2days peeps hav wndrful sense of getin da msg a’x’. Wat da jerries blew k’s on, 2days peepz do it 4 free. Cryptic msgs undecipherable 2 othrs. 143 wudnt make sense 2 u, but on vday, every1 knws it. Where is eng goin 2?

Afraid, not being an exponent of this craze to banish the vowels to Netherland, nor let Shakespeare scream ‘Murder’, I haven’t done full justice to slang. Lingo has also been influenced by current affairs. A dull person can be a muggle, and taking the blue pill is cool (no, it isn’t a doctor’s prescription).
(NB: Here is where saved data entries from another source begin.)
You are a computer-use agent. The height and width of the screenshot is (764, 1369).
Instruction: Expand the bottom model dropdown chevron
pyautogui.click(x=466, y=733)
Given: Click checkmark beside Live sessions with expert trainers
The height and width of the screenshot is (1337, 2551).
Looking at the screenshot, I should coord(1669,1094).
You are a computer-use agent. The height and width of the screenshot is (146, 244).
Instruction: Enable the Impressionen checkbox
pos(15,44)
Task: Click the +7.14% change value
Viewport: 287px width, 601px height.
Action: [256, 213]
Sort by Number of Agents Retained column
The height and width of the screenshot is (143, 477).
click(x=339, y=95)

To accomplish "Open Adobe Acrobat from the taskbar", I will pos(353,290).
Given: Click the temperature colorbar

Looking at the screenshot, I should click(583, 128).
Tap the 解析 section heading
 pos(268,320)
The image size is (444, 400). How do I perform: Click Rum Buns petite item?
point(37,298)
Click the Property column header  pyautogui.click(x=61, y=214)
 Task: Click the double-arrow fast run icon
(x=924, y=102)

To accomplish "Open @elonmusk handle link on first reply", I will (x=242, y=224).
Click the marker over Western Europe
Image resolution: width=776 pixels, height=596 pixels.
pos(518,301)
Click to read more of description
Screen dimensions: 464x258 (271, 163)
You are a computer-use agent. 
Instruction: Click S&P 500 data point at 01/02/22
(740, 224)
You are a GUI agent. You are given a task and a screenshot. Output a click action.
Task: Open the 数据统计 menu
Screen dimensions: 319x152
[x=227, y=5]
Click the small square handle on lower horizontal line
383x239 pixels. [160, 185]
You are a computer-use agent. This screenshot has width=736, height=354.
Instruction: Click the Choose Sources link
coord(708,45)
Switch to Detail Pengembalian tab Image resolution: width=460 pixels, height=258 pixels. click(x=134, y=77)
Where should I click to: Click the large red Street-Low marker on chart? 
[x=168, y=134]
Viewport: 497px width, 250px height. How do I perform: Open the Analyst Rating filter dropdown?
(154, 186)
Critics cry as they write out epitaphs for vowels, grammar, apostrophes, colons and other soon becoming redundant grammar usage. But the opposite side says, it’s the way of the world, if a language cannot change with society, it will die out. Latin turns in its grave on this point. What surprises linguists is the faster rate at which this change is coming about, also affected by globalization as local words fit into the English dictionary. The war remains until sides change as a new jump in generations take place.

Though a consensus is always required, should it be that slang be left out of written word or let it be a part of history

2 comments:

Anonymous said...

it amuses me that you used the word dingo in an article about lingo. i guess you don't realize what it means.
dingo is pre-'90s lingo for an anglo-indian.